** start Task input **
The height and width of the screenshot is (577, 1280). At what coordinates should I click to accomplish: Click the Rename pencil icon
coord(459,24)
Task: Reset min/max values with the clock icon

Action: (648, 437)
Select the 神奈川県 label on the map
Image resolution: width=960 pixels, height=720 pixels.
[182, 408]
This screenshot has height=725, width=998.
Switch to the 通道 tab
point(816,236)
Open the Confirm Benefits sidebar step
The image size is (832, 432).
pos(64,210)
** end Task input **
_Stated task_. Please reproduce every one of the entries above line for line, with no changes.

_The reply_.
The height and width of the screenshot is (577, 1280). At what coordinates should I click to accomplish: Click the Rename pencil icon
coord(459,24)
Task: Reset min/max values with the clock icon

Action: (648, 437)
Select the 神奈川県 label on the map
Image resolution: width=960 pixels, height=720 pixels.
[182, 408]
This screenshot has height=725, width=998.
Switch to the 通道 tab
point(816,236)
Open the Confirm Benefits sidebar step
The image size is (832, 432).
pos(64,210)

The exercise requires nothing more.